■ **Task brief**
Copy the data that appears below exactly. Drop the pictures.
---- Given records
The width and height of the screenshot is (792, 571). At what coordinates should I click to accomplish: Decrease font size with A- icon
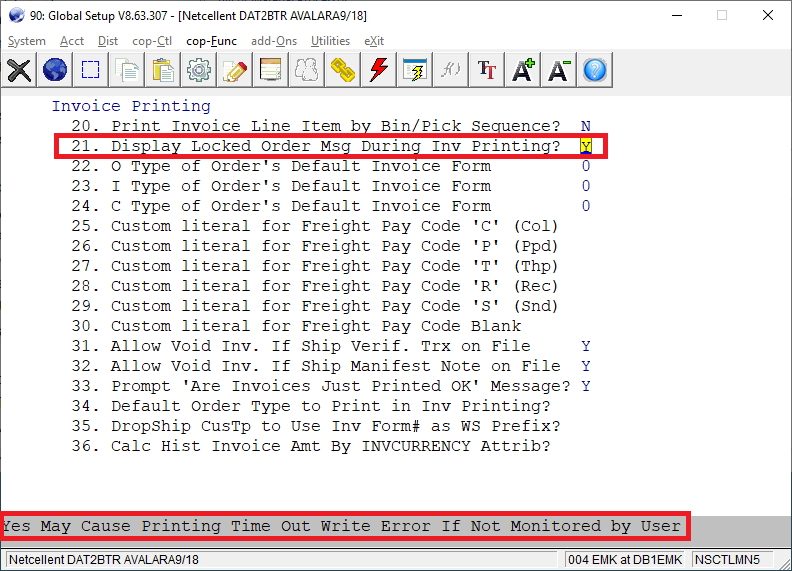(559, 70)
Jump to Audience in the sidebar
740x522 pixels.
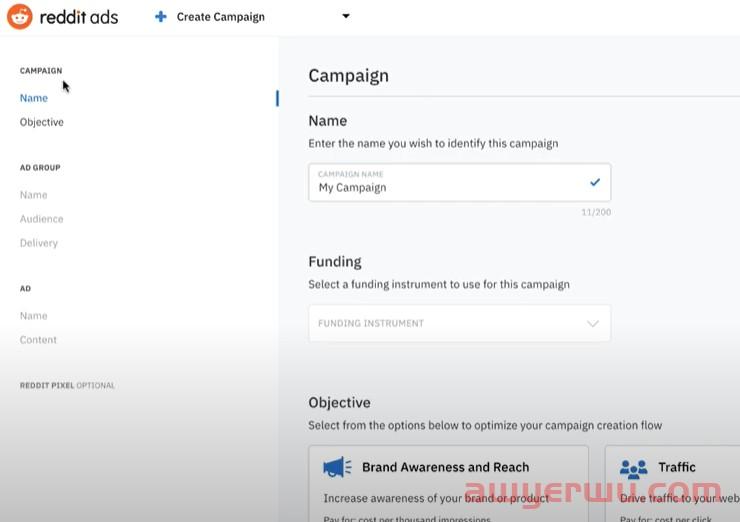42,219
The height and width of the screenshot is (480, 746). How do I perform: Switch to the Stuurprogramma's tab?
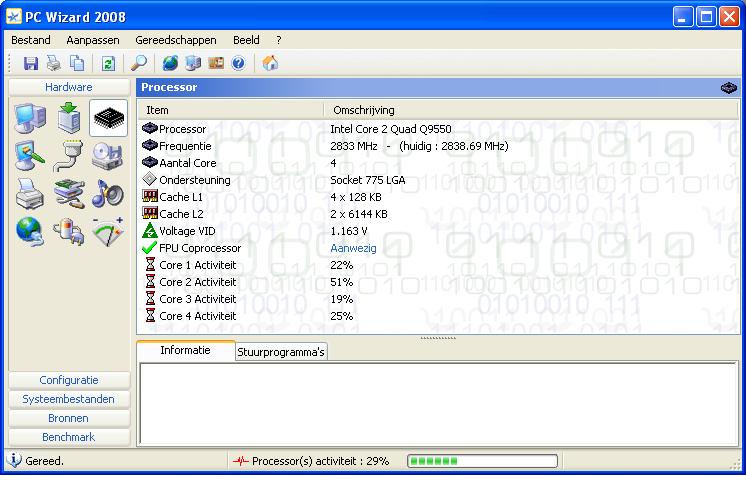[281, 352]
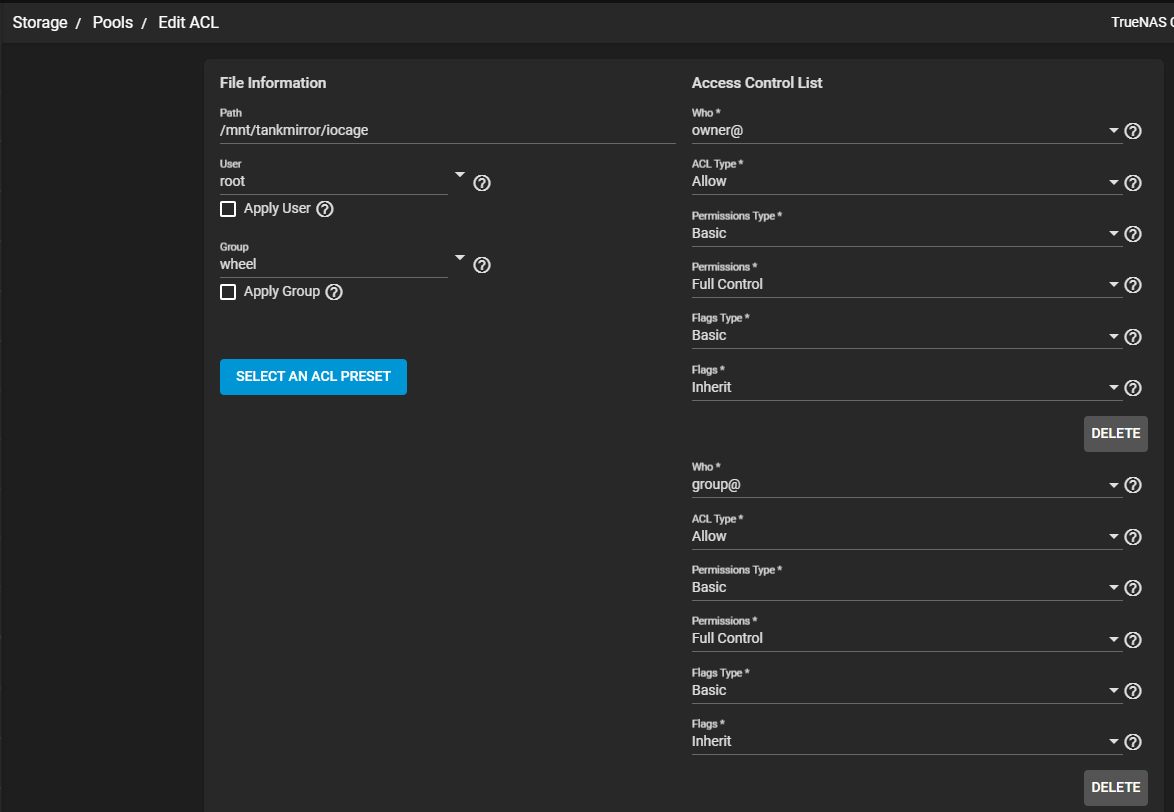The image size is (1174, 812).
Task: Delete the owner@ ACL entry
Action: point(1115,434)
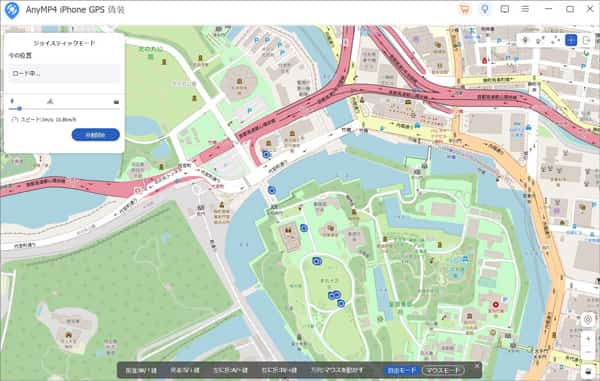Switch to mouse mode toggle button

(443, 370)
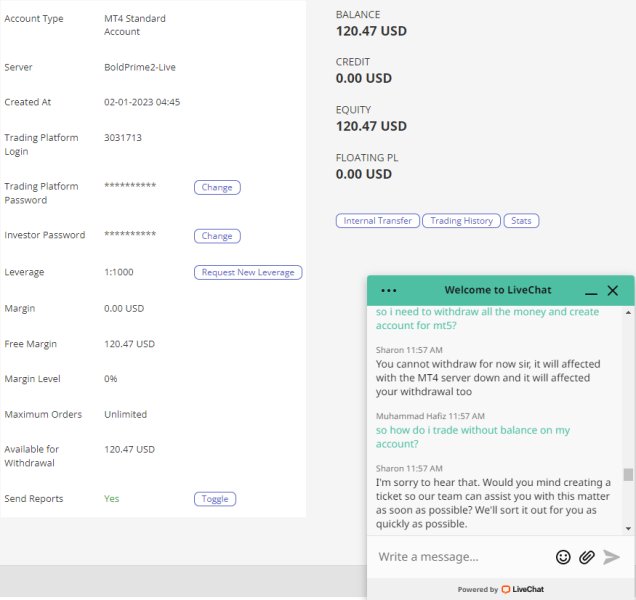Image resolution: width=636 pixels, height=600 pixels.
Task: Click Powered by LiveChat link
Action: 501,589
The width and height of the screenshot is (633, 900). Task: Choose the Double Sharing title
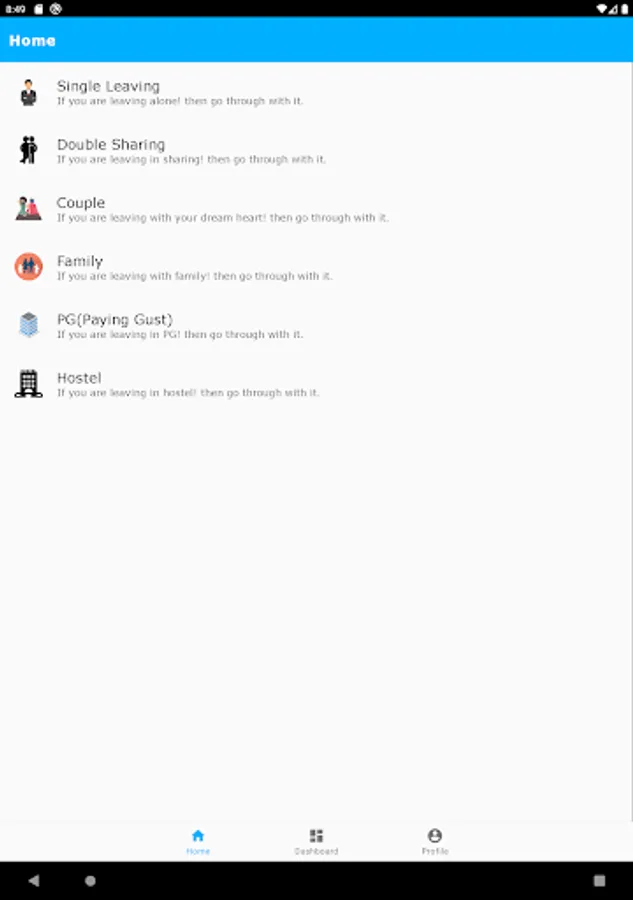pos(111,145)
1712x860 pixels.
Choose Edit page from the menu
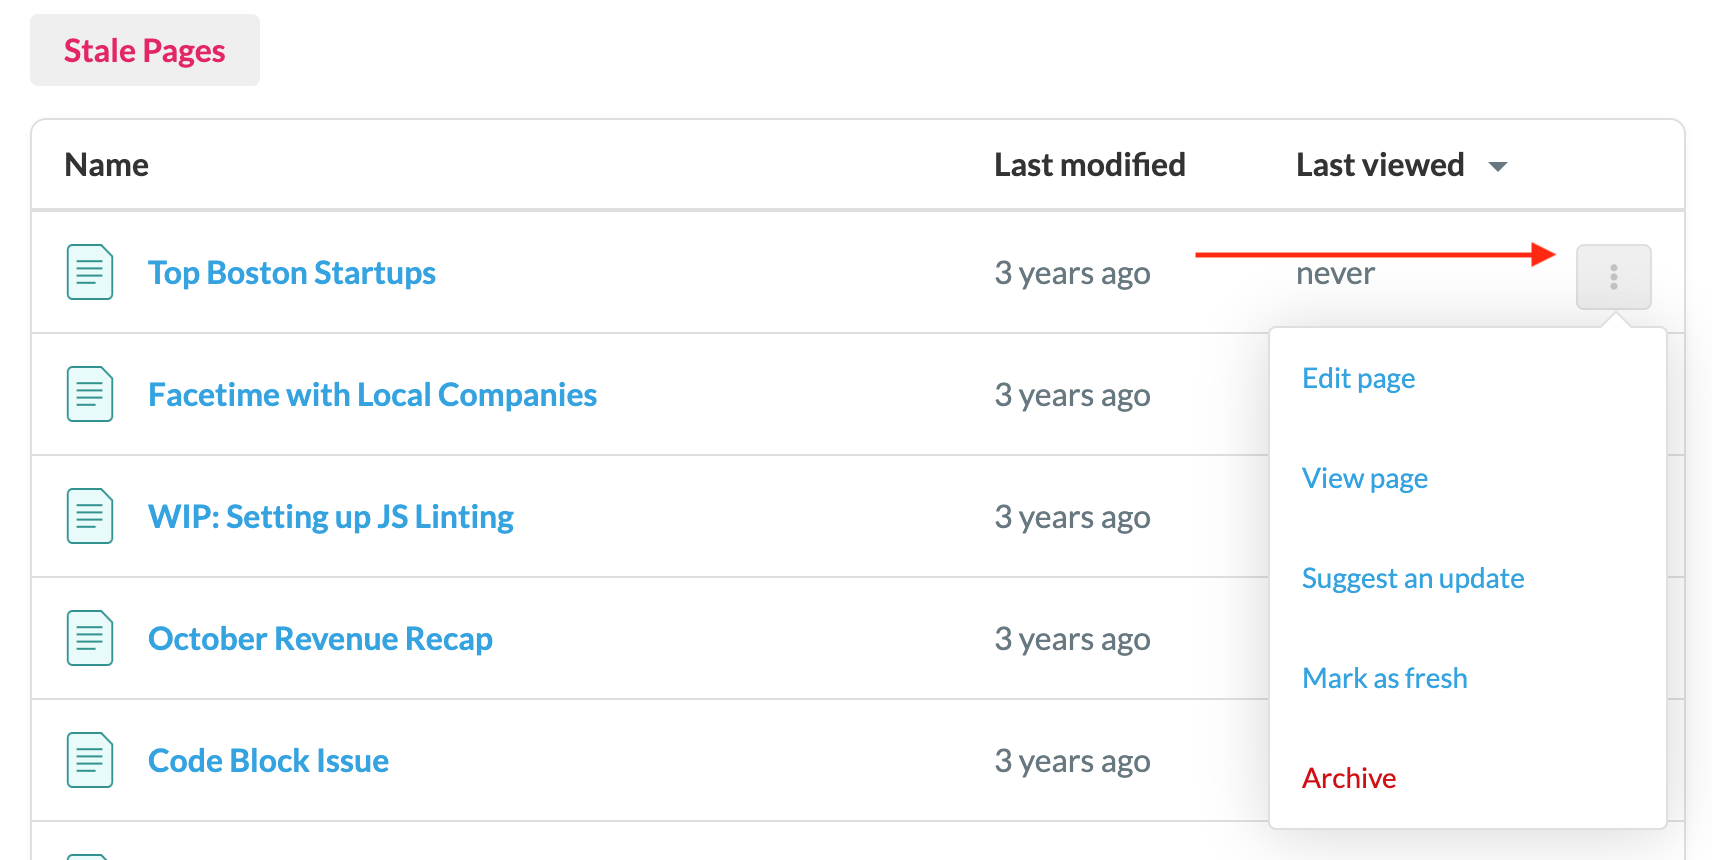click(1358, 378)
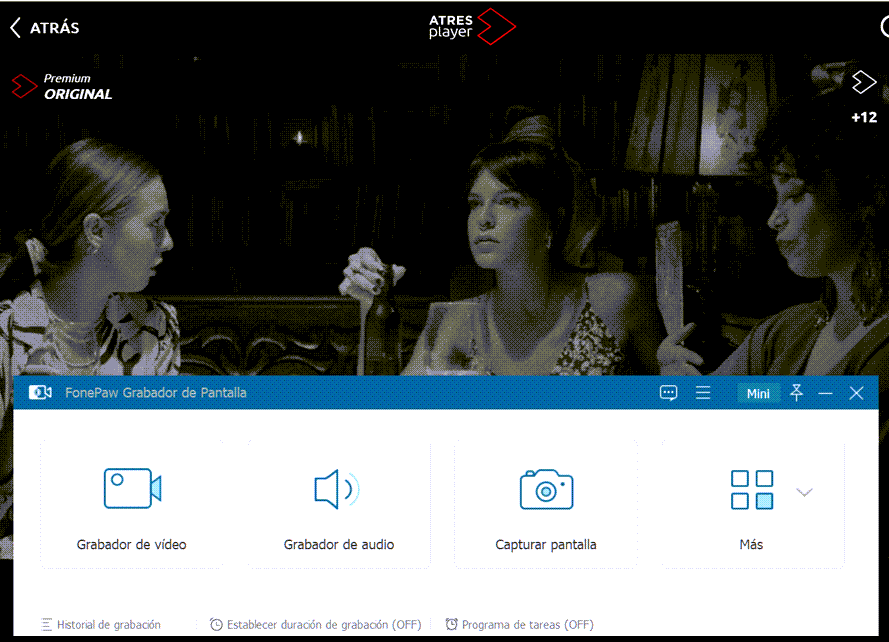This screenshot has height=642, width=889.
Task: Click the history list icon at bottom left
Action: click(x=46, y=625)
--------
■ **Task result**
The width and height of the screenshot is (792, 571). At what coordinates should I click to accomplish: Decrease font size with A- icon
(559, 70)
Jump to Audience in the sidebar
740x522 pixels.
42,219
The height and width of the screenshot is (480, 746). How do I perform: Switch to the Stuurprogramma's tab?
[281, 352]
The image size is (1174, 812).
Task: Delete the owner@ ACL entry
Action: point(1115,434)
Switch to mouse mode toggle button

(443, 370)
Image resolution: width=636 pixels, height=600 pixels.
Task: Click Powered by LiveChat link
Action: 501,589
The width and height of the screenshot is (633, 900). Task: Choose the Double Sharing title
pos(111,145)
1712x860 pixels.
Choose Edit page from the menu
click(1358, 378)
This screenshot has height=642, width=889.
Task: Click the history list icon at bottom left
Action: click(x=46, y=625)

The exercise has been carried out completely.